Assault on Confucius Institutes is more groundless McCarthyism
Tom Fowdy
A Confucius statue in Qufu, Shangdong Province, China. /Xinhua

A Confucius statue in Qufu, Shangdong Province, China. /Xinhua

Editor's note: Tom Fowdy is a British political and international relations analyst and a graduate of Durham and Oxford universities. He writes on topics pertaining to China, the DPRK, Britain, and the U.S. The article reflects the author's opinions, and not necessarily the views of CGTN.

The U.S. Department of State announced on Thursday that the Confucius Institute U.S. Center which promotes Chinese language and culture and is funded by China is now designated as a "foreign mission" of the country.

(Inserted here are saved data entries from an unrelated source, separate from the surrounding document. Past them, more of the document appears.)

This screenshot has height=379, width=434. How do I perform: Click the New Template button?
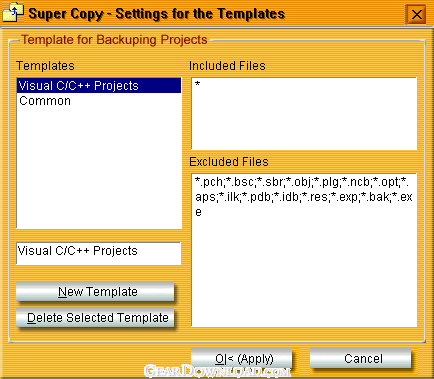coord(95,292)
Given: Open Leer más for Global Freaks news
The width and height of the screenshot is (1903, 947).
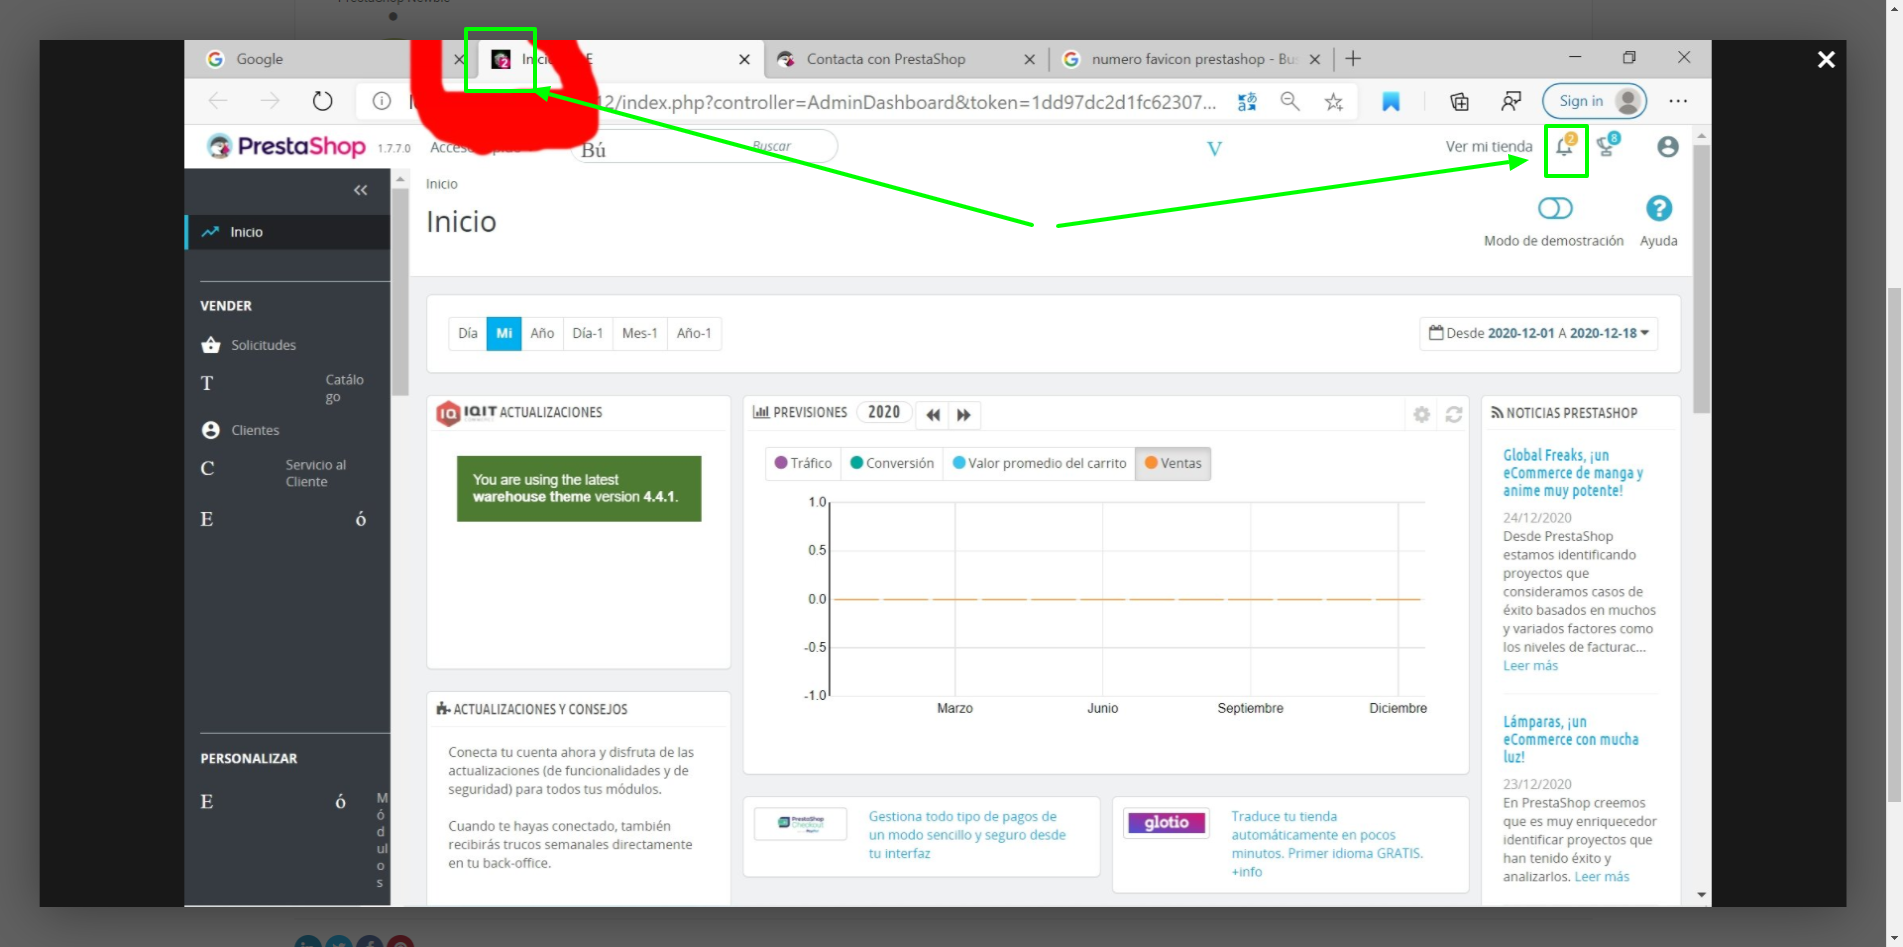Looking at the screenshot, I should [1530, 666].
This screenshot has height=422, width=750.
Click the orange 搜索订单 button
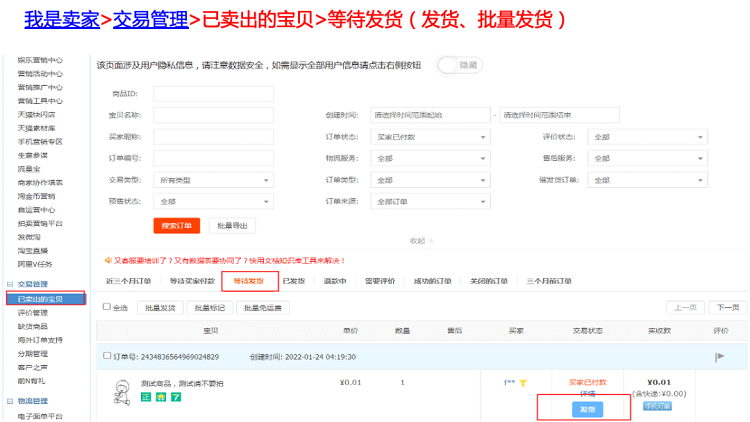coord(177,226)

U.S. Secretary of State Mike Pompeo proceeded to claim that CIUS is an entity advancing "malign influence of the Chinese Communist Party" and that the institutes were spreading "propaganda" on campus, accusing the country of "taking advantage" of "America's openness."

The designation reflects similar attacks against Chinese media outlets earlier this year. However, this move undoubtedly ranks much higher in the scale of absurdity, irrationality and depravity on the part of the administration, who continues to roll out anti-China measures on a bi-weekly basis.

The attacks and paranoia vented towards Confucius institutes is hardly a new thing in the United States. Such measures have been bubbling for a while.

However, the hysteria cannot be seriously justified with empirical evidence. It is pure McCarthyism at best, and the American political psyche at its worst.

The idea that language and cultural institutions can somehow represent an ideological or political threat is not serious. Yet such is to be expected on behalf of an administration which very much has all aspects of human to human exchanges and efforts to build mutual understanding in its sights. 

One might be inclined to question who is really infringing on academic freedom with state-driven propaganda here.

Confucius Institutes are about China's language and culture, not political ideology or communism. 

Children practice taiji at the Confucius Institute at the University of Maryland, the UNited States. /Xinhua

Children practice taiji at the Confucius Institute at the University of Maryland, the UNited States. /Xinhua

As Ryan McClean, a PhD student at Queen's University Belfast, said on Twitter: "In 2018, I attended a two-week Mandarin language course run by the Confucius Institute. Not once did the teacher (or any other members of staff) even mention politics." 

One should also note that when these institutes are operated, their staff are often locally sourced, they are not "sent" by Beijing and appointed on behalf of some political mission, their focus is to teach Chinese, not to be diplomats or agents. Yet in America, things related to China are no longer being approached with reason, fair debate or facts. Every single aspect of the relationship is being smeared as a form of infiltration with a malign purpose. Nothing is allowed to be simply normal or innocuous.

The U.S. government has long targeted Confucius Institutes in a bid to push them out of the country.

In 2018, the National Defense Authorization Act slashed defense department language funding for institutions that host their programs, as well as other threats of funding cuts, leading to the closure of a substantial number of the institutes throughout the country.

COVID-19, however, has seen the institutes fall off the agenda due to the suspension of university teaching at large, thus diverting political attention and paranoia elsewhere. However, with the Trump administration eager to take a sledgehammer to the China relationship and destroy as many aspects of it as possible on a weekly basis in the runup to the election, it is no surprise it has resurfaced in this way.

The new designation by the Department of State will force these organizations to declare their assets, personnel and funding to the government who will subsequently use the legal powers which come with the designations to disrupt and squeeze out their activities, forcing universities to end their relationships with them.

There is a high likelihood in the coming weeks, to keep the election momentum going, that Pompeo will accuse a number of them of things such as espionage and intellectual property theft and subsequently in a show of "toughness" against China have a number of them closed down.

For the administration, this is another easy, albeit unpleasant, jab at Beijing that does not have possess any serious consequences for the stability of the relationship. It's a cheap shot, if you will.

Given this environment, the Trump administration ought to question itself who is seriously imposing and curbing academic freedom in the objective of propagandizing here. 

The idea that Chinese language classes represent a malign "communist threat" is not a healthy or rational form of thinking. Such claims are not derived from facts or impartial judgment but an aggrandizing pursuit of fear, paranoia and insinuation relating to all things China, which very much passes as modern McCarthyism.

In doing so, there is only one country peddling propaganda and unfounded claims in the pursuit of deceiving, manipulating and scaring the public, and it isn't Beijing.